Mains baladeuses au service central du renseignement territorial. Un colonel suspendu.

Même si nous sommes en période de festivité, fin d’année ou début de la nouvelle année, cela se termine mal (ou commence mal suivant la date où l’on se place) pour certains qui se croyaient au dessus du lot…

Information fournie par un ami, fidèle lecteur de Profession-Gendarme.

Conseil d’État

N° 457633
ECLI:FR:CECHS:2021:457633.20211229
Inédit au recueil Lebon
7ème chambre
M. Alexis Goin, rapporteur
Mme Mireille Le Corre, rapporteur public


Lecture du mercredi 29 décembre 2021

REPUBLIQUE FRANCAISE

AU NOM DU PEUPLE FRANCAIS


Vu les procédures suivantes :

1° Sous le n° 457633, par une requête et un mémoire en réplique, enregistrés au secrétariat du contentieux du Conseil d’Etat les 18 octobre et 2 décembre 2021, M. A… B… demande au Conseil d’Etat :

1°) d’annuler pour excès de pouvoir la décision n° 53135/GEND/CAB du 3 septembre 2021 prononçant sa suspension de fonctions ;

2°) d’enjoindre à l’administration de le rétablir dans l’ensemble de ses fonctions, droits, prérogatives et autres intérêts dont il aurait été privé par les effets de la décision en cause, sans délai, sous astreinte de 200 euros par jour de retard ;

3°) de mettre à la charge de l’Etat la somme de 4 000 euros sur le fondement de l’article L. 761-1 du code de justice administrative.

2° Sous le n° 458005, par une requête, un nouveau mémoire et un mémoire en réplique, enregistrés au secrétariat du contentieux du Conseil d’Etat les 29 octobre, 1er décembre et 2 décembre 2021, M. A… B… demande au Conseil d’Etat :

1°) d’annuler pour excès de pouvoir la décision orale du chef de service central du renseignement territorial en date du 3 septembre 2021 lui notifiant son retrait d’emploi et exclusion de fonctions de ce service ;

2°) d’enjoindre à l’administration de le rétablir dans l’ensemble de ses fonctions, droits, prérogatives et autres intérêts dont il a été privé par les effets de la décision en cause, sans délai, sous astreinte de 200 euros par jour de retard ;

3°) de mettre à la charge de l’Etat la somme de 3 000 euros sur le fondement de l’article L. 761-1 du code de justice administrative.

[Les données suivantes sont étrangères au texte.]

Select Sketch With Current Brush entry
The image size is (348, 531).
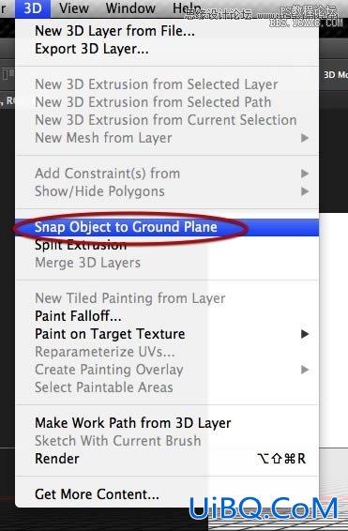[x=167, y=441]
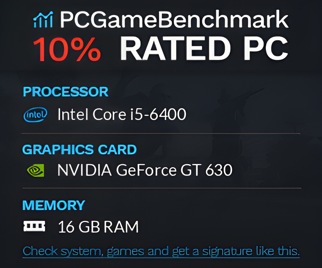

…………………………………………………………………………

Vu les autres pièces des dossiers ;

Vu :
– le code de la défense ;
– le code de justice administrative ;

Après avoir entendu en séance publique :

– le rapport de M. Alexis Goin, auditeur,

– les conclusions de Mme Mireille Le Corre, rapporteure publique ;


Considérant ce qui suit :

1. Les requêtes présentées par M. B… sous les n°s 457633 et 458005 présentent à juger les mêmes questions. Il y a lieu de les joindre pour statuer par une seule décision.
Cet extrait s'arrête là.